■ **Exercício escrito 1**:
Apresente como lista numerada, sem as linhas em branco, as linhas da listagem que vão do início dela até a linha com "confirms is located at coordinates (269, 98).", inclusive.

***** Trecho para leitura *****

Inspiração ou transpiração eis a questão

A existência da inspiração, estro, engenho poético ou qualquer outro nome que se lhe dê, dentro do processo de criação de uma obra artística é, sem dúvida, um assunto passível de interminável discussão. Os crédulos não abrem mão de terem sido impregnados pela aura, enquanto os descrentes encaram com desdém, classificando de pueris tais enlevos. Uma coisa porém é certa, sejam prós ou contras, tem que haver um outro elemento, catalizador imprescindível: o talento.
Sem ele não adianta ser inspirado ou diligente, a obra será sempre pífia. Vejam como é polêmico. Manoel Bandeira diz: “Não faço poesia quando quero e sim quando ela, poesia quer.” “Até para se atravessar uma rua precisa inspiração”. João Cabral de Mello Neto já acha que um poema pode ser concebido racionalmente, resultante de uma elaboração mental. Paul Valèry afirmava: “O primeiro verso é ditado pelos deuses”. Stravinsky era enfático: “a inspiração vem do trabalho.” Carlos Drummond de Andrade: “Não sou do tipo que senta e diz: vou criar uma poesia e conseguir.” Para ele todo ato resultava de um impulso e esse impulso era a inspiração. Primeiro a emoção. A Música Popular não é exceção. Nela há compositores famosos que repudiam a inspiração, classificando-a até de babaquice e outros que vivem a decantá-la. Desfilemos opositores e defensores.

Chico Buarque, se analisa: “Sou um bom artesão. Trabalho bem com as palavras. Só que às vezes vem um lampejo, uma idéia luminosa – e esse lance eu não domino. Por esse eu não respondo. Respondo pelo artesanato, tenho consciência do meu potencial. Mas os momentos mágicos – estes me surpreendem.” Edu Lobo: Têm canções que emperram na metade, parece que não vai sair mais nada e um dia acontecem. Tem outras que são rapidíssimas, dão até a impressão de já terem sido feitas, saem fáceis. Mas essa facilidade ocorre porque você se armazenou de tantas coisas, que a canção acontece inteira de uma vez. Ela não saiu do acaso, tinha que vir. Aí é que entra o negócio da inspiração, que eu acho bacana falar. O brasileiro é vidrado em negócio de inspiração, uma coisa quase que religiosa, realmente mística. O sambista brasileiro aguarda a inspiração no bar, ente uma cerveja e outra, espera que baixe o santo para que a canção venha a surgir. Acho que como proposta essa dependência da inspiração é a coisa mais atrasada e incrível. Você é que procura e cria seu trabalho e a música é o resultado de um trabalho muito grande e muito duro. Dorival Caymmi: “quando o tema se apresenta a ponto de ser uma canção, inesperadamentre a canção aparece, sai. Eu só faço nessa condição, por isso sou considerado preguiçoso. Eu não faço criação a não ser espontaneamente, eu não tenho fábrica de canções. Não sei fazer nada sob encomenda”.

***** Dados do exercício *****

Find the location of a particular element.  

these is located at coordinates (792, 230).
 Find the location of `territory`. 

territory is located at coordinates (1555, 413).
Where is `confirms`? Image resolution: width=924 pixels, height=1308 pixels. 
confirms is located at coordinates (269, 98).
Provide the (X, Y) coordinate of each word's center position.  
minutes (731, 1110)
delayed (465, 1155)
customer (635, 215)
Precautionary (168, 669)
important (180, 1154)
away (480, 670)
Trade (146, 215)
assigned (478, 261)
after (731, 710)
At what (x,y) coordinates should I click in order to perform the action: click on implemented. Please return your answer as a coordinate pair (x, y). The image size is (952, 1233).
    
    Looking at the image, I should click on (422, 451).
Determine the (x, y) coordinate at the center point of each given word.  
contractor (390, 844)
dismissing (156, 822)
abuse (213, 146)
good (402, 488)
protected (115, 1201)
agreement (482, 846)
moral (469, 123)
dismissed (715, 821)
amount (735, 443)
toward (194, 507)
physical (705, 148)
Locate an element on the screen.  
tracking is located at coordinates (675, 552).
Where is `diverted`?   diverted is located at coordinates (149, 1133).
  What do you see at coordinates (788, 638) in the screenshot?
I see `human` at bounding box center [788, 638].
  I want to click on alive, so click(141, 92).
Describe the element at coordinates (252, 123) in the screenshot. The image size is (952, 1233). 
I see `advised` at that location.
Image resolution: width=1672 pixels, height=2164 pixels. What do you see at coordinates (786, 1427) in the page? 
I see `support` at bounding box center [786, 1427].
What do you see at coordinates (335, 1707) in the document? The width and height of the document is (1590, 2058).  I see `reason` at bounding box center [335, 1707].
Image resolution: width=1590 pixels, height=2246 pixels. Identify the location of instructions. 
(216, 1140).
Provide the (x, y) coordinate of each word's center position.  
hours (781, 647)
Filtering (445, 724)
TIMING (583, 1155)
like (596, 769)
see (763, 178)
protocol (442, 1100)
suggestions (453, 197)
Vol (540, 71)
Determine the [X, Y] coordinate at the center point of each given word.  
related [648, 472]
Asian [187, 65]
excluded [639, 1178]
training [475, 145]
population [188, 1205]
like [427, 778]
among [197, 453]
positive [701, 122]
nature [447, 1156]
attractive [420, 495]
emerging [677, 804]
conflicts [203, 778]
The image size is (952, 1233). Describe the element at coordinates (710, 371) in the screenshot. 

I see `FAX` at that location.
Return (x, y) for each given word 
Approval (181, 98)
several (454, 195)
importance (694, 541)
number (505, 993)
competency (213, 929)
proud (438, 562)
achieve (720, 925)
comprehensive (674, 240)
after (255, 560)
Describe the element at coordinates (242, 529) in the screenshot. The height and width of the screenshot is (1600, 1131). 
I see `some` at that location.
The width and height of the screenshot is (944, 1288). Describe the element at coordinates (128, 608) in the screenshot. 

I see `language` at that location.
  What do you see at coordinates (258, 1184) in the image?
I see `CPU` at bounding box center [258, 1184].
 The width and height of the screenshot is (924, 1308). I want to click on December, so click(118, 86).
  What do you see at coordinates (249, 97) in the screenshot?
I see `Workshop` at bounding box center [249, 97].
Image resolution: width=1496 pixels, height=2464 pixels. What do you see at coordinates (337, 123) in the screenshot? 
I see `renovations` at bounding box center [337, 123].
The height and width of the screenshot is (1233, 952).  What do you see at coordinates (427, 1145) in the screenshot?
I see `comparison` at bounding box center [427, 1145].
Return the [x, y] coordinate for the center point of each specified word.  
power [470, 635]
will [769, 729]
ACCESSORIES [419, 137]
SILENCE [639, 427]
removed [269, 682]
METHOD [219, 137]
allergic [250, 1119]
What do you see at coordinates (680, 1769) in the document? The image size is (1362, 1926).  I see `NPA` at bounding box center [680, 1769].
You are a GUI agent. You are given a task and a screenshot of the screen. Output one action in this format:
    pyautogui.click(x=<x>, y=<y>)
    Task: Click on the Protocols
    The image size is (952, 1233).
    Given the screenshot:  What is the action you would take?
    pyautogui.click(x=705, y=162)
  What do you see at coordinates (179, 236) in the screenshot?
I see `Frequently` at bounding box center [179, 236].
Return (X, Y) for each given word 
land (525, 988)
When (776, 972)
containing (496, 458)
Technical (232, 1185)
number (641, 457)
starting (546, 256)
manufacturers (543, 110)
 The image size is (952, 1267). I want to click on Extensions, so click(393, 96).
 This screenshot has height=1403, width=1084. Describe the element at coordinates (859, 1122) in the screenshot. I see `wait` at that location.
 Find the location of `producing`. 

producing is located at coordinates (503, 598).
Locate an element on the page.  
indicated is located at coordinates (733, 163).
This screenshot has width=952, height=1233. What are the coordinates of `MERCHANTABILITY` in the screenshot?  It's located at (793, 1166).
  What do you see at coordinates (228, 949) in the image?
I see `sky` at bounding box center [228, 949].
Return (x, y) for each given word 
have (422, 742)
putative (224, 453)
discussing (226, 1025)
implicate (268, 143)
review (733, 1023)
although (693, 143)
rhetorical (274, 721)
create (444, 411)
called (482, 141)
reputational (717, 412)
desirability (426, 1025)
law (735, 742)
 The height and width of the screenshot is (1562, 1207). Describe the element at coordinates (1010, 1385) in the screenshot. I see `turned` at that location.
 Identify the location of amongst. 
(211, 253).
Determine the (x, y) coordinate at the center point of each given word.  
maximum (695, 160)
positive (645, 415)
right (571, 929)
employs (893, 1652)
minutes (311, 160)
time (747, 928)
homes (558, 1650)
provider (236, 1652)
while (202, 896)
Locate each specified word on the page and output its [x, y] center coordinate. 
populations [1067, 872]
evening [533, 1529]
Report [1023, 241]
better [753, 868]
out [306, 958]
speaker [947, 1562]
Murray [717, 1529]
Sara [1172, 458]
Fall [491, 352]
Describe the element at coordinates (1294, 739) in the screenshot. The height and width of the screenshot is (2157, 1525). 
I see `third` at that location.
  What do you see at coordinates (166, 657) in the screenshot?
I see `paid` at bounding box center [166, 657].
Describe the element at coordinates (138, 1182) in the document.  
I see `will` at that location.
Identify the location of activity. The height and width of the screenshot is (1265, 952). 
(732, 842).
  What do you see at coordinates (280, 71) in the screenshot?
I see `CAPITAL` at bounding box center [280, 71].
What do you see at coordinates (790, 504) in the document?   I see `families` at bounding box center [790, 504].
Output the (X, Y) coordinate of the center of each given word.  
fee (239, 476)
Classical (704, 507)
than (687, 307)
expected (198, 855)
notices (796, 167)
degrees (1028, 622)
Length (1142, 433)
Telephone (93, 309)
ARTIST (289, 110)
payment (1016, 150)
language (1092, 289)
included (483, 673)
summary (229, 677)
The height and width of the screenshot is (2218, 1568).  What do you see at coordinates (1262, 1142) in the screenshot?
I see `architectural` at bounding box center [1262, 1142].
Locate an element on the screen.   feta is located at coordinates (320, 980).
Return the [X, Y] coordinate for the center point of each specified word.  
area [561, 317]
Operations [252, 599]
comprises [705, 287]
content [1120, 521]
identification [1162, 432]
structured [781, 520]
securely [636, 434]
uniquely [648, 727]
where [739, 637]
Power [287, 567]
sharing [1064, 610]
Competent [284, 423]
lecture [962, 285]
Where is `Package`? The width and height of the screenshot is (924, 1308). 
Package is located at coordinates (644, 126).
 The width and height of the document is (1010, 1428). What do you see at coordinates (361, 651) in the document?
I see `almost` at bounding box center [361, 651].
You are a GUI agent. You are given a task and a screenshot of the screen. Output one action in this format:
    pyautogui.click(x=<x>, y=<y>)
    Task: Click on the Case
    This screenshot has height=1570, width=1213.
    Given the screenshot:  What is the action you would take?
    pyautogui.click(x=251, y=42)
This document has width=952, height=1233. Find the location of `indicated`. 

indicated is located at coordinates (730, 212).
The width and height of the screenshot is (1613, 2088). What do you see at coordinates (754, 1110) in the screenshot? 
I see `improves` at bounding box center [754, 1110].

*****

■ **Exercício escrito 2**:
No texto sobre inspiração e transpiração, o que Stravinsky afirmava de forma enfática sobre a inspiração?

■ **Resposta escrita 1**:
1. Find the location of a particular element.  
2. these is located at coordinates (792, 230).
3.  Find the location of `territory`. 
4. territory is located at coordinates (1555, 413).
5. Where is `confirms`? Image resolution: width=924 pixels, height=1308 pixels. 
6. confirms is located at coordinates (269, 98).

■ **Resposta escrita 2**:
Que a inspiração vem do trabalho.